© JUNGE FREIHEIT Verlag GmbH & Co. KG www.jungefreiheit.de 26/20 / 19. Juni 2020

Gehackt wie gesprungen
Digitale Sicherheit: Zwei Gesetzesvorhaben der Koalition sollen die staatlichen Kompetenzen im Netz ausweiten / Staatstrojaner kehrt zurück
Björn Harms

Rund ein Jahr lang tobte in der Großen Koalition ein heftiger Streit über neue gesetzliche Befugnisse der staatlichen Behörden bei der Online-Überwachung. Nun haben Union und SPD ein erstes Ergebnis vorgestellt. Noch im Juli soll der endgültige Gesetzesentwurf stehen. „Wir haben uns in der Union entschieden, das neue Verfassungsschutzgesetz ins Kabinett einzubringen, mit der Quellen-Telekommunikationsüberwachung (Quellen-TKÜ), aber ohne Online-Durchsuchung“, sagte Bundesinnenminister Horst Seehofer (CSU) in der vergangenen Woche den Zeitungen der Funke-Mediengruppe. 

Die Online-Überwachung, mit der Behörden direkt auf Computer und Festplatten zugreifen könnten, hatte die SPD strikt abgelehnt. Doch ist der Unterschied zur Quellen-TKÜ tatsächlich so groß? Mit ihr kann man künftig eine laufende, verschlüsselte Kommunikation etwa über Whatsapp, Telegram oder Skype aushorchen, indem man per Trojaner-Software direkt an der Quelle abgreift, also am Handy oder Computer – und das bevor die Telefonate oder Nachrichten verschlüsselt beziehungsweise nachdem sie entschlüsselt werden.

◇ ◇ ◇ ◇

• _Aufgabe 1_: Gib einen Abschnitt aus dem Artikel zur Online-Überwachung wortgetreu wieder: Setze bei den Worten "Die Online-Überwachung, mit" ein und höre nach "sie entschlüsselt werden." auf.
• _Aufgabe 2_: Wie kann die Quellen-TKÜ laut dem Artikel zur Online-Überwachung eine verschlüsselte Kommunikation trotz der Verschlüsselung aushorchen? Antworte in ein bis drei Sätzen.
• _Aufgabe 3_: Schreibe den Artikel zur Online-Überwachung im Anschluss an seinen letzten Satz weiter.
Die Einträge stammen aus einer anderen Quelle.

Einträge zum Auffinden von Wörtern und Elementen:
◇ ◇ ◇ ◇

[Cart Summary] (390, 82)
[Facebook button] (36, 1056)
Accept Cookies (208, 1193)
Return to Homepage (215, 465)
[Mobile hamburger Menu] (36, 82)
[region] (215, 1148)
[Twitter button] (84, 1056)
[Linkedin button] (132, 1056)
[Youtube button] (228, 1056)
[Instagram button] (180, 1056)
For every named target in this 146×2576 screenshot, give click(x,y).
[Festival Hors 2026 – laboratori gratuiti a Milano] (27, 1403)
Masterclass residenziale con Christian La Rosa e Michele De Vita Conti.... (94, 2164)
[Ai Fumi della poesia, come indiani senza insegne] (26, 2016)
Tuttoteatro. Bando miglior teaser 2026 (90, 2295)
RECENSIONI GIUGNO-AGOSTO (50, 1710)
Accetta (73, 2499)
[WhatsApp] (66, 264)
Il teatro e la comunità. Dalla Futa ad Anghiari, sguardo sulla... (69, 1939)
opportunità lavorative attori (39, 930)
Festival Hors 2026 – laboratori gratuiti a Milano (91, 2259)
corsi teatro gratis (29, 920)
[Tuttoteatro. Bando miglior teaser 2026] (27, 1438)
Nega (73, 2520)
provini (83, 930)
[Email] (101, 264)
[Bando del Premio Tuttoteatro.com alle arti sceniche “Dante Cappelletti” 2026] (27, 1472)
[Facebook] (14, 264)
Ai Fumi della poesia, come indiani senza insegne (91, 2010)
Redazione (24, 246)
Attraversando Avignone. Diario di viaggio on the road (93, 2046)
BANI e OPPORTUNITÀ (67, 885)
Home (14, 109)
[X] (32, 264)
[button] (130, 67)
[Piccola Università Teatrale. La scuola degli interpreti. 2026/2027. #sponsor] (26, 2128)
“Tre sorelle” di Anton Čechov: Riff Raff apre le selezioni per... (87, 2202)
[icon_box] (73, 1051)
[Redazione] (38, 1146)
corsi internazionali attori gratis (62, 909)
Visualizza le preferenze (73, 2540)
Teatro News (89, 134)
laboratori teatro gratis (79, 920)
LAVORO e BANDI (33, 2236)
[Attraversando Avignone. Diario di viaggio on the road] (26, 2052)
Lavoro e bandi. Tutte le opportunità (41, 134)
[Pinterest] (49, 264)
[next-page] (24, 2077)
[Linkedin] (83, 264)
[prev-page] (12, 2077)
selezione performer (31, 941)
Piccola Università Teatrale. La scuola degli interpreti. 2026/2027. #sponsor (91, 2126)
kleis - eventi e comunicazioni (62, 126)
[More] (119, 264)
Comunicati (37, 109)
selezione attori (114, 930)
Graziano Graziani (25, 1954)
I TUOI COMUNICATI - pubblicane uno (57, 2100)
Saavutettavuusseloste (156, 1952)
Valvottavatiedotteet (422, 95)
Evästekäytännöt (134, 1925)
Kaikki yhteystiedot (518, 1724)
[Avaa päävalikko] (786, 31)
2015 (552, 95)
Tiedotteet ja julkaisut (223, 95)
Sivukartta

◇ ◇ ◇ ◇

• _Endergebnis 1_:
Die Online-Überwachung, mit der Behörden direkt auf Computer und Festplatten zugreifen könnten, hatte die SPD strikt abgelehnt. Doch ist der Unterschied zur Quellen-TKÜ tatsächlich so groß? Mit ihr kann man künftig eine laufende, verschlüsselte Kommunikation etwa über Whatsapp, Telegram oder Skype aushorchen, indem man per Trojaner-Software direkt an der Quelle abgreift, also am Handy oder Computer – und das bevor die Telefonate oder Nachrichten verschlüsselt beziehungsweise nachdem sie entschlüsselt werden.

• _Endergebnis 2_: Eine Trojaner-Software greift die Kommunikation direkt an der Quelle ab, also am Handy oder Computer. So werden Telefonate oder Nachrichten erfasst, bevor sie verschlüsselt oder nachdem sie entschlüsselt werden.

• _Endergebnis 3_:
Was bedeutet: Nicht nur das Bundesamt für Verfassungsschutz, sondern auch alle Landesämter sowie der Bundesnachrichtendienst dürfen künftig den Staatstrojaner einsetzen. Aus technischer Sicht sehe er zur reinen Online-Überwachung „keinen Unterschied“, warnt Markus Beckedahl, Chefredakteur des Blogs netzpolitik.org, vor den Konsequenzen. Kein Richter könne im Anschluß prüfen, „wie der Trojanereinsatz wirklich lief“, kein Strafverteidiger überprüfen, „ob hier eine rechtsstaatliche Grenze überschritten wurde“. Der BND soll Berichten zufolge zudem „technische Mittel“ gegen deutsche Staatsangehörige oder „sich im Bundesgebiet aufhaltende Personen“ nutzen können und Daten von deren IT-Systemen erheben, auswerten und an Dritte inklusive ausländische Stellen übermitteln dürfen.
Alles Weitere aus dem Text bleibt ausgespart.